◆ TEXT SECTION:
Summary: In this article we consider the initial value problem for a scalar conservation law in one space dimension with a spatially discontinuous flux. There may be infinitely many flux discontinuities, and the set of discontinuities may have accumulation points. Thus the existence of traces cannot be assumed. In [E. Audusse and B. Perthame, Proc. R. Soc. Edinb., Sect. A, Math. 135, No. 2, 253–266 (2005; Zbl 1071.35079)] proved a uniqueness result that does not require the existence of traces, using adapted entropies. We generalize the Godunov-type scheme of Adimurthi et al. [SIAM J. Numer. Anal. 42, No. 1, 179–208 (2004; Zbl 1081.65082)] for this problem with the following assumptions on the flux function, (i) the flux is BV in the spatial variable and (ii) the critical point of the flux is BV as a function of the space variable. We prove that the Godunov approximations converge to an adapted entropy solution, thus providing an existence result, and extending the convergence result of Adimurthi, Jaffré and Gowda.

◆ DATA LINES:
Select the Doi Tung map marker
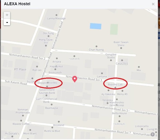 48,36
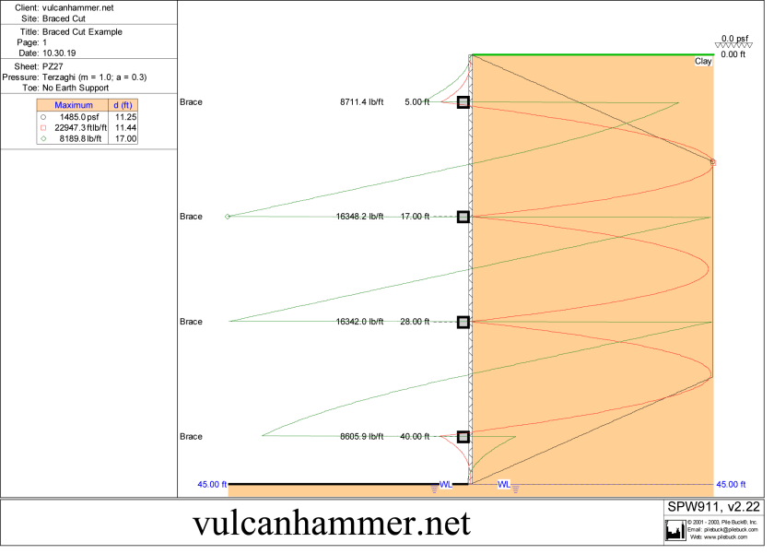The height and width of the screenshot is (554, 774).
Task: Click the Maximum column header
Action: pyautogui.click(x=74, y=106)
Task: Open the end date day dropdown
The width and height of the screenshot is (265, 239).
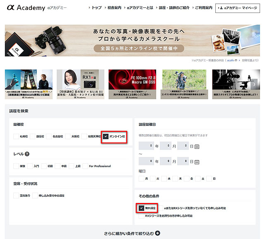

◆ YOUR GOAL:
Do these statements agree with the summary? Answer yes or no for each and quote the words from the summary that decide it.
(a) The flux may have infinitely many discontinuities.
(b) The article assumes that traces exist.
(c) The Godunov approximations are shown to converge to an adapted entropy solution.
The items are separate material and are unrelated to the summary.

◆ WORKED SOLUTION:
(a) Yes: "There may be infinitely many flux discontinuities"
(b) No: "Thus the existence of traces cannot be assumed."
(c) Yes: "We prove that the Godunov approximations converge to an adapted entropy solution"